◆ What the task requires ◆
In the entries below, change each "Viewport" to "Window size" and reproduce all the lines with nothing else altered.
Start Data provided
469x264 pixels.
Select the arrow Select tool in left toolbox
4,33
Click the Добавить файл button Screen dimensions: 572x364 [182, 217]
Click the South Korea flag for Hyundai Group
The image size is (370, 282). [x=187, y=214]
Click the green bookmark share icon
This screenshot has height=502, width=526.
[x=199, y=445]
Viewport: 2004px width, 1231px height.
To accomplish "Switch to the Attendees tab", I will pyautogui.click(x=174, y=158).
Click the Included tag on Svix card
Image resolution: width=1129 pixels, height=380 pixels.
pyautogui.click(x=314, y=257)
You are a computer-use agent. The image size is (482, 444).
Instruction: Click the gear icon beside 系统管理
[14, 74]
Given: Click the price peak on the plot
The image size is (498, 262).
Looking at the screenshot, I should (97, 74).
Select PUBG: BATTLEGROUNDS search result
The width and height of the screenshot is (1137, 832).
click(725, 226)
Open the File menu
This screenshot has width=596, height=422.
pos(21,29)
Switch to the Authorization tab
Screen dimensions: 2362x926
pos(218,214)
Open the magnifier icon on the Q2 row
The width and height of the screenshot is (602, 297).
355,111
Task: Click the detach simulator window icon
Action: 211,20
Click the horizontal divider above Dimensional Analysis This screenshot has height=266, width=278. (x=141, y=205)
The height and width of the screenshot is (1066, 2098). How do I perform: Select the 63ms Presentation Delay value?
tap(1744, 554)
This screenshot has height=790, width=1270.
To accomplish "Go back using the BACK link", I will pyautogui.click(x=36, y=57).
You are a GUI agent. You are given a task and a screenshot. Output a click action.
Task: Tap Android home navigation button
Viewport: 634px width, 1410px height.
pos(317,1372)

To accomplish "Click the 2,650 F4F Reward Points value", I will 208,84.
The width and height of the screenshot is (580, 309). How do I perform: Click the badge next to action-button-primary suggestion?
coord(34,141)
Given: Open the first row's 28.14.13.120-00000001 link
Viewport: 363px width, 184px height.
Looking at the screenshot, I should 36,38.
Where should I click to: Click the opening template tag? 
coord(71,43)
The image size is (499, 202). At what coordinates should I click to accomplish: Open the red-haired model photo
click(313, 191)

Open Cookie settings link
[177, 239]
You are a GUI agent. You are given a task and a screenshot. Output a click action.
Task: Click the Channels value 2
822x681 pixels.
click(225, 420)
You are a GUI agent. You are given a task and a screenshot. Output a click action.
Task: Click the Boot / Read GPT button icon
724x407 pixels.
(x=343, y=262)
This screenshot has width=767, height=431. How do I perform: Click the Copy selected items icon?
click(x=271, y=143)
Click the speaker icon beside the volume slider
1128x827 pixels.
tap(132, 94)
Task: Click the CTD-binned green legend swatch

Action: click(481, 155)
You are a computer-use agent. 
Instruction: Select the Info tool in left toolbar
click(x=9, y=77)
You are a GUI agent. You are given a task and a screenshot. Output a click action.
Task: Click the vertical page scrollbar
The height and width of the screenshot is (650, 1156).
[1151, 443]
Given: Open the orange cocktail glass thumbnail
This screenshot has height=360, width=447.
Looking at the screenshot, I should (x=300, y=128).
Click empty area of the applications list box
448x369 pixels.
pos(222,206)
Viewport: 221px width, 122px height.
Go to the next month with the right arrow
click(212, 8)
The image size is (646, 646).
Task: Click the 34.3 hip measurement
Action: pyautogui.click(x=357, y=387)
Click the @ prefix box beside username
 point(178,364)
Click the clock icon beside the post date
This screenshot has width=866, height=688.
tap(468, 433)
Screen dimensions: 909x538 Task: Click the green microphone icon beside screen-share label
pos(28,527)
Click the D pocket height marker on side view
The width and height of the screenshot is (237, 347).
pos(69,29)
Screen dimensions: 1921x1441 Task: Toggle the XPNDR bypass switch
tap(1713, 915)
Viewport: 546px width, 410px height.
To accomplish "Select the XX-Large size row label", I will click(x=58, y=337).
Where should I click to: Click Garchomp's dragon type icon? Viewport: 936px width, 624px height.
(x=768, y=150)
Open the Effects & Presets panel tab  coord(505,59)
End Data provided
◆ Solution ◆
469x264 pixels.
Select the arrow Select tool in left toolbox
4,33
Click the Добавить файл button Screen dimensions: 572x364 [182, 217]
Click the South Korea flag for Hyundai Group
The image size is (370, 282). [x=187, y=214]
Click the green bookmark share icon
This screenshot has height=502, width=526.
[x=199, y=445]
Window size: 2004px width, 1231px height.
To accomplish "Switch to the Attendees tab", I will pyautogui.click(x=174, y=158).
Click the Included tag on Svix card
Image resolution: width=1129 pixels, height=380 pixels.
pyautogui.click(x=314, y=257)
You are a computer-use agent. The image size is (482, 444).
Instruction: Click the gear icon beside 系统管理
[14, 74]
Given: Click the price peak on the plot
The image size is (498, 262).
Looking at the screenshot, I should (97, 74).
Select PUBG: BATTLEGROUNDS search result
The width and height of the screenshot is (1137, 832).
click(725, 226)
Open the File menu
This screenshot has width=596, height=422.
pos(21,29)
Switch to the Authorization tab
Screen dimensions: 2362x926
pos(218,214)
Open the magnifier icon on the Q2 row
The width and height of the screenshot is (602, 297).
355,111
Task: Click the detach simulator window icon
Action: 211,20
Click the horizontal divider above Dimensional Analysis This screenshot has height=266, width=278. (x=141, y=205)
The height and width of the screenshot is (1066, 2098). How do I perform: Select the 63ms Presentation Delay value?
tap(1744, 554)
This screenshot has height=790, width=1270.
To accomplish "Go back using the BACK link", I will pyautogui.click(x=36, y=57).
You are a GUI agent. You are given a task and a screenshot. Output a click action.
Task: Tap Android home navigation button
Window size: 634px width, 1410px height.
pos(317,1372)

To accomplish "Click the 2,650 F4F Reward Points value", I will 208,84.
The width and height of the screenshot is (580, 309). How do I perform: Click the badge next to action-button-primary suggestion?
coord(34,141)
Given: Open the first row's 28.14.13.120-00000001 link
Window size: 363px width, 184px height.
Looking at the screenshot, I should 36,38.
Where should I click to: Click the opening template tag? 
coord(71,43)
The image size is (499, 202). At what coordinates should I click to accomplish: Open the red-haired model photo
click(313, 191)

Open Cookie settings link
[177, 239]
You are a GUI agent. You are given a task and a screenshot. Output a click action.
Task: Click the Channels value 2
822x681 pixels.
click(225, 420)
You are a GUI agent. You are given a task and a screenshot. Output a click action.
Task: Click the Boot / Read GPT button icon
724x407 pixels.
(x=343, y=262)
This screenshot has width=767, height=431. How do I perform: Click the Copy selected items icon?
click(x=271, y=143)
Click the speaker icon beside the volume slider
1128x827 pixels.
tap(132, 94)
Task: Click the CTD-binned green legend swatch

Action: click(481, 155)
You are a computer-use agent. 
Instruction: Select the Info tool in left toolbar
click(x=9, y=77)
You are a GUI agent. You are given a task and a screenshot. Output a click action.
Task: Click the vertical page scrollbar
The height and width of the screenshot is (650, 1156).
[1151, 443]
Given: Open the orange cocktail glass thumbnail
This screenshot has height=360, width=447.
Looking at the screenshot, I should (x=300, y=128).
Click empty area of the applications list box
448x369 pixels.
pos(222,206)
Window size: 221px width, 122px height.
Go to the next month with the right arrow
click(212, 8)
The image size is (646, 646).
Task: Click the 34.3 hip measurement
Action: pyautogui.click(x=357, y=387)
Click the @ prefix box beside username
 point(178,364)
Click the clock icon beside the post date
This screenshot has width=866, height=688.
tap(468, 433)
Screen dimensions: 909x538 Task: Click the green microphone icon beside screen-share label
pos(28,527)
Click the D pocket height marker on side view
The width and height of the screenshot is (237, 347).
pos(69,29)
Screen dimensions: 1921x1441 Task: Toggle the XPNDR bypass switch
tap(1713, 915)
Window size: 546px width, 410px height.
To accomplish "Select the XX-Large size row label", I will click(x=58, y=337).
Where should I click to: Click Garchomp's dragon type icon? Window size: 936px width, 624px height.
(x=768, y=150)
Open the Effects & Presets panel tab  coord(505,59)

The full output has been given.